[About this exercise]:
Once you find the line with "Task: Click green" in the data that follows, repeat it and every line after it exactly, through the line with "The width and height of the screenshot is (696, 797).".

[Listed entries]:
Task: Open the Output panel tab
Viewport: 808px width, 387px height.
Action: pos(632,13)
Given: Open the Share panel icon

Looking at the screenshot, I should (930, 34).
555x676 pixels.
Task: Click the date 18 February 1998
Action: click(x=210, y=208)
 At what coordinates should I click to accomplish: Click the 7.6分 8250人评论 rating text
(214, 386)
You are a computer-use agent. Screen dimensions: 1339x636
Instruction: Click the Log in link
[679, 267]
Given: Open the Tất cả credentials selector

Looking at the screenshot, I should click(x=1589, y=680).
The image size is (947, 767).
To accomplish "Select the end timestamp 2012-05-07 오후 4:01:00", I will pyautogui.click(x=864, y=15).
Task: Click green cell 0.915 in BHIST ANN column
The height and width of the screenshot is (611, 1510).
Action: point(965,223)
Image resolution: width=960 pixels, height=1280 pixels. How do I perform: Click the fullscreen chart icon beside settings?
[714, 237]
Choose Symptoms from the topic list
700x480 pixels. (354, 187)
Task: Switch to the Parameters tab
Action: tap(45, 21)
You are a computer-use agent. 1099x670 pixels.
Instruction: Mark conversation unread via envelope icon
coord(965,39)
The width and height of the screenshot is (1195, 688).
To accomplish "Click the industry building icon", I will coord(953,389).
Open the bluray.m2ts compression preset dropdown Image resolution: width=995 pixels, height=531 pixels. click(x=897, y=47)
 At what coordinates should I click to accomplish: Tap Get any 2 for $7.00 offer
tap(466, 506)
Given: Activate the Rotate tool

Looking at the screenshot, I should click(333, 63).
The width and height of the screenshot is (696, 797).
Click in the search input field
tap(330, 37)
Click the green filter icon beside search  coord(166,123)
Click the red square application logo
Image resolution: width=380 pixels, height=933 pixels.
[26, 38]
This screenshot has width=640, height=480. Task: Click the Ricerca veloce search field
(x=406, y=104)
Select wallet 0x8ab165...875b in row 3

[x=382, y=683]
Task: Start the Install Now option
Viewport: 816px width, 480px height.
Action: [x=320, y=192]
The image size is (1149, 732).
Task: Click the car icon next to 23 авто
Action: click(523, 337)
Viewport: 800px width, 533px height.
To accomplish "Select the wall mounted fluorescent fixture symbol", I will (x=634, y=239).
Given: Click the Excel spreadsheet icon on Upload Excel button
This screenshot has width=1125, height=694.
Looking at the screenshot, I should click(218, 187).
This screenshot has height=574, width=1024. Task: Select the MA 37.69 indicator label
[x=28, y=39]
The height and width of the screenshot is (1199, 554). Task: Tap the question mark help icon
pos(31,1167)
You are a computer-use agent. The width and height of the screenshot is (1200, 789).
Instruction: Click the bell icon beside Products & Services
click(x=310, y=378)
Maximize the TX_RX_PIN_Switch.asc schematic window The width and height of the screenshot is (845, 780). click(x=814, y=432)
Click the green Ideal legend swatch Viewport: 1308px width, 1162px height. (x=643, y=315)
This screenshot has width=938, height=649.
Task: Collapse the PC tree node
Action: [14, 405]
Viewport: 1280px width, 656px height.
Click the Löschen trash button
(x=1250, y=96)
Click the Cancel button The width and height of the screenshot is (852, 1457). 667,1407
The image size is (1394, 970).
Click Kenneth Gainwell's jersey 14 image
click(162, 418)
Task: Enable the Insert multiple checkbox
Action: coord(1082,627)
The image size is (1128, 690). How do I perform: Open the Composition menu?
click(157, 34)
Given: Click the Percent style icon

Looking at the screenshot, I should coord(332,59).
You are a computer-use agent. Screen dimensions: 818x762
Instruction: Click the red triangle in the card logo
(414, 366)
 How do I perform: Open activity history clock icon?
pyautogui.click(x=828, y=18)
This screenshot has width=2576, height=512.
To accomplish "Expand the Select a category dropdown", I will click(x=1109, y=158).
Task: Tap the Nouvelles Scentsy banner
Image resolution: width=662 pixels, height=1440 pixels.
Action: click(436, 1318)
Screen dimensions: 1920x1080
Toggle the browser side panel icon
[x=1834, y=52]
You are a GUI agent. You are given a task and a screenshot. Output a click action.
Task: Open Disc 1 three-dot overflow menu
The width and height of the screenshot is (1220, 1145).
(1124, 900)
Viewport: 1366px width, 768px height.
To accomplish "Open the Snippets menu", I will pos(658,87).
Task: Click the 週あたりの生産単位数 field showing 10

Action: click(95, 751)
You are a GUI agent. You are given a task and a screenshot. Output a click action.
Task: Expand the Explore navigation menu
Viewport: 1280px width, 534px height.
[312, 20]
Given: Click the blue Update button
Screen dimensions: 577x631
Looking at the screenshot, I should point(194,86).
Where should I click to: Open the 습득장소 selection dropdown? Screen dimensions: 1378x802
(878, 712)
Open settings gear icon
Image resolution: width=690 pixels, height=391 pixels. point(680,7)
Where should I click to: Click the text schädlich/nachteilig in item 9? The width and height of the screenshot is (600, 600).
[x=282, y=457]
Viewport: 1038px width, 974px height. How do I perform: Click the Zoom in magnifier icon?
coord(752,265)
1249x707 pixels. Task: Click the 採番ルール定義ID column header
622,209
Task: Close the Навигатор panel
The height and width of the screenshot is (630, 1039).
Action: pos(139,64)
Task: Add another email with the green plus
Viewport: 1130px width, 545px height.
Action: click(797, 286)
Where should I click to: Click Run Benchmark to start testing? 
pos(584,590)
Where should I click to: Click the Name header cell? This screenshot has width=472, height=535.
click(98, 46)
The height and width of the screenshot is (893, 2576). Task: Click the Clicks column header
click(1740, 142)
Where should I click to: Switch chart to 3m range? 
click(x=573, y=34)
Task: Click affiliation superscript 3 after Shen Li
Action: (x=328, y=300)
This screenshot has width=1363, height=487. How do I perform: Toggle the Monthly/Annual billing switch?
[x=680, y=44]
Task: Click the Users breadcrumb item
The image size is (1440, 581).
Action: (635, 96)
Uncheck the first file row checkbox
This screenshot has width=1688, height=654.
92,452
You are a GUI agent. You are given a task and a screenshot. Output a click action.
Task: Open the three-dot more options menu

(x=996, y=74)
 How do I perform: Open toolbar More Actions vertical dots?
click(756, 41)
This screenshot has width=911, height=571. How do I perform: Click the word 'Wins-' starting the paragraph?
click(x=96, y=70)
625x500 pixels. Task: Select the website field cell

[Task response]:
Task: Click green cell 0.915 in BHIST ANN column
The height and width of the screenshot is (611, 1510).
Action: point(965,223)
Image resolution: width=960 pixels, height=1280 pixels. How do I perform: Click the fullscreen chart icon beside settings?
[714, 237]
Choose Symptoms from the topic list
700x480 pixels. (354, 187)
Task: Switch to the Parameters tab
Action: tap(45, 21)
You are a computer-use agent. 1099x670 pixels.
Instruction: Mark conversation unread via envelope icon
coord(965,39)
The width and height of the screenshot is (1195, 688).
To accomplish "Click the industry building icon", I will coord(953,389).
Open the bluray.m2ts compression preset dropdown Image resolution: width=995 pixels, height=531 pixels. click(x=897, y=47)
 At what coordinates should I click to accomplish: Tap Get any 2 for $7.00 offer
tap(466, 506)
Given: Activate the Rotate tool

Looking at the screenshot, I should click(333, 63).
The width and height of the screenshot is (696, 797).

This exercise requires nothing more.